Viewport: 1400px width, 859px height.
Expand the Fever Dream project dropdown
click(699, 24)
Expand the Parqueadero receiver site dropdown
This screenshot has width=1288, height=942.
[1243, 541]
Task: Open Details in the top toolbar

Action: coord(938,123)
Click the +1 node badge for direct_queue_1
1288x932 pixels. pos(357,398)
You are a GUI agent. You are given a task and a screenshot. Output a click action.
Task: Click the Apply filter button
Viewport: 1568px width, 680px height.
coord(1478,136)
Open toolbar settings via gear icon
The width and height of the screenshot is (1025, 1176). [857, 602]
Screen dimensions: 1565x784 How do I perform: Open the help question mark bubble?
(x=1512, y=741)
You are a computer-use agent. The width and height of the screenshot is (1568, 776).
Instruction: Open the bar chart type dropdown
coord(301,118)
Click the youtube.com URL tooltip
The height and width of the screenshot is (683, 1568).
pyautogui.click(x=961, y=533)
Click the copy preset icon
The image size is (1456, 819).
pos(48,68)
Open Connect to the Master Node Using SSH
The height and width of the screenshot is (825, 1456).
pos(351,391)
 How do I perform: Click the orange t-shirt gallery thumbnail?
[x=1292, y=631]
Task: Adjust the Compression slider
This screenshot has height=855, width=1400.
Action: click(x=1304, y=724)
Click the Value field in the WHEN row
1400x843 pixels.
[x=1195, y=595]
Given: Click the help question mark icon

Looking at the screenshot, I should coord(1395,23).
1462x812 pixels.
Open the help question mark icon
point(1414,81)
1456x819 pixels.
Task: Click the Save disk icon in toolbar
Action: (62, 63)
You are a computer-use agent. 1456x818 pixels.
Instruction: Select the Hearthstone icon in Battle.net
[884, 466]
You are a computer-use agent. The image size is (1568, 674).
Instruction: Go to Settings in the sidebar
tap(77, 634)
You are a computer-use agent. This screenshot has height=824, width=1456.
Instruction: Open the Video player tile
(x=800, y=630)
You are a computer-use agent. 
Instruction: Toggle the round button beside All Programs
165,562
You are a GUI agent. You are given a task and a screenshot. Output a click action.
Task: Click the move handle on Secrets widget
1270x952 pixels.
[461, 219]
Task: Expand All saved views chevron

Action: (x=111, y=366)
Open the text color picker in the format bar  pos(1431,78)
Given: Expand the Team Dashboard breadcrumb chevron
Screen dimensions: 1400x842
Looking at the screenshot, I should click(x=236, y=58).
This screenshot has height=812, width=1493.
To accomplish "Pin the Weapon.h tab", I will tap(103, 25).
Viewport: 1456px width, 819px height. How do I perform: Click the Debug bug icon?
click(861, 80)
──────
Begin with the line containing "1270x952 pixels." and repeat each line exactly until the records above end.

Output for this exercise.
1270x952 pixels.
[461, 219]
Task: Expand All saved views chevron

Action: (x=111, y=366)
Open the text color picker in the format bar  pos(1431,78)
Given: Expand the Team Dashboard breadcrumb chevron
Screen dimensions: 1400x842
Looking at the screenshot, I should click(x=236, y=58).
This screenshot has height=812, width=1493.
To accomplish "Pin the Weapon.h tab", I will tap(103, 25).
Viewport: 1456px width, 819px height. How do I perform: Click the Debug bug icon?
click(861, 80)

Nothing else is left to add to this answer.